The Munsiff was therefore right in directing the return of the plaint for presentation to the proper court. That decision of his has to be restored. There is no legal basis for the learned Additional District Judge's view that it was open to the plaintiff to put his own valuation for purposes of jurisdiction. 8. It has now to be pointed out that there is no legal basis either for the Munsiff's view of ascertaining jurisdiction by resort to S.3(5) of the Court Fees Act. Just as S.3(4) does not cover suits like the present even for Court Fee purposes, S.3(5) does not either. Nor is there any provision that even in respect of suits falling under S.3(5), valuation for purposes of Court Fees and jurisdiction will be the same. As stated earlier, the valuation for jurisdiction has to be determined with reference to the language of S.12 of the Civil Courts Act and the Privy Council had occasion to point out that except in cases where it is specifically provided that the valuation for jurisdiction and valuation for Court fee are to be the same, the general principle is that the valuation as per market value must govern jurisdiction - see Rachappa Subrao Jadav v. Sidappa Venkatarao Jadhav - XLVI Indian Appeals 24. The Madras and the Cochin High Courts took the same view in the cases noted above. There is therefore no warrant for adopting any notional value of the property as the basis to determine jurisdiction. However, in this case, it is immaterial whether the market value is made the basis, or a notional value as adopted by the Munsiff, as either value would be in excess of the pecuniary jurisdiction of a District Munsiff. 9. In the result, the revision is allowed and the appellate Court's decision is set aside.

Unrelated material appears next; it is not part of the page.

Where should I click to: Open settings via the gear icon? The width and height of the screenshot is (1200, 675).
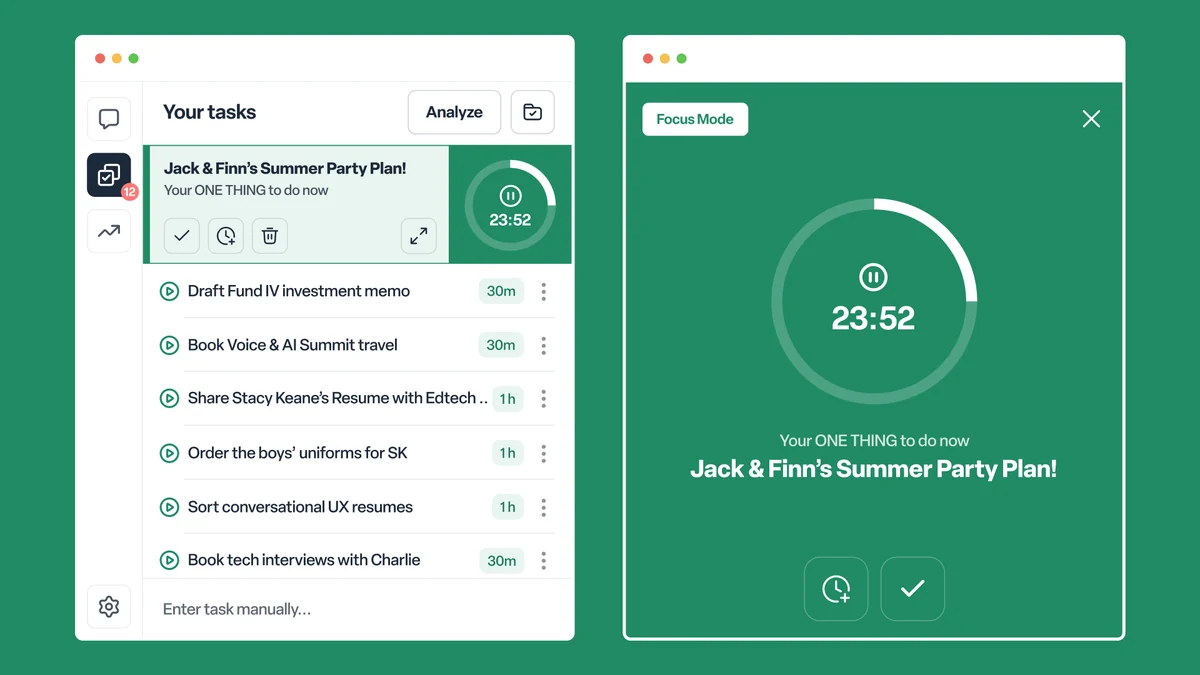[109, 606]
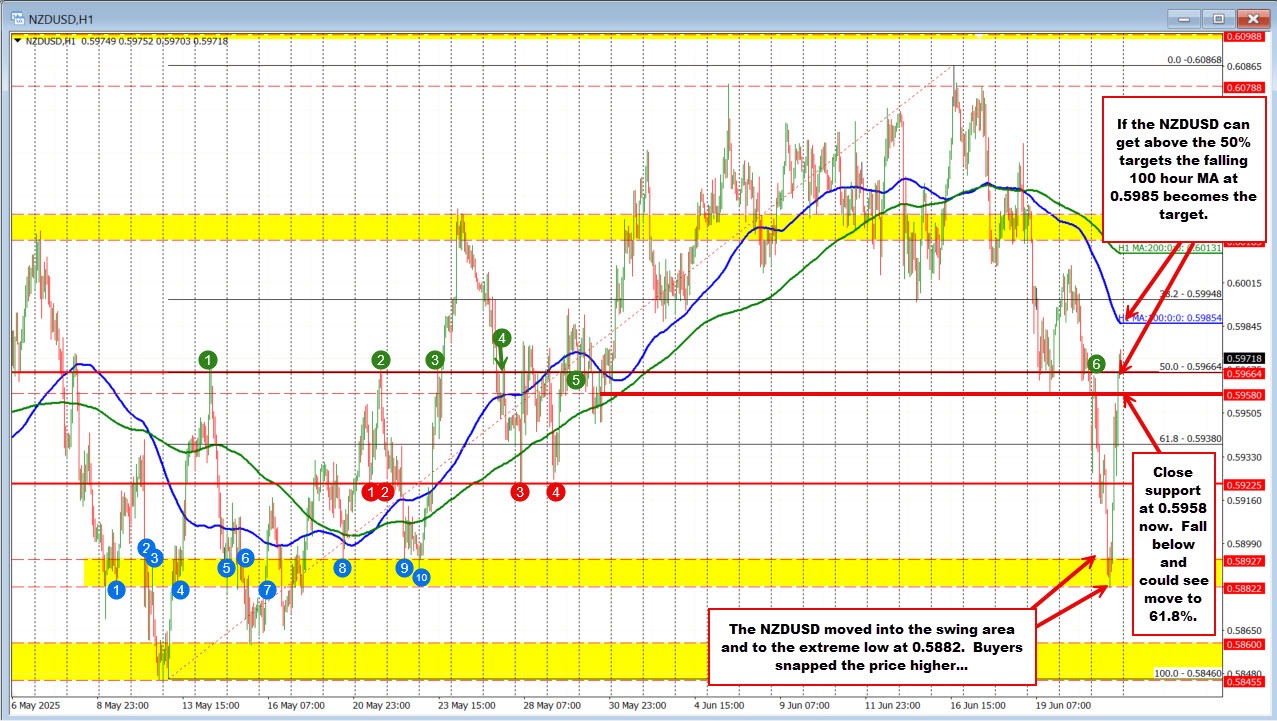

The Munsiff's order to return the plaint for presentation to the proper court is restored and the plaintiff will make good the deficit court fee when the plaint is presented to the proper court. There will also state the figure at which the plaint is valued for purposes of jurisdiction and that conformably to this order. In the circumstances of the case I make no order for costs. Order accordingly.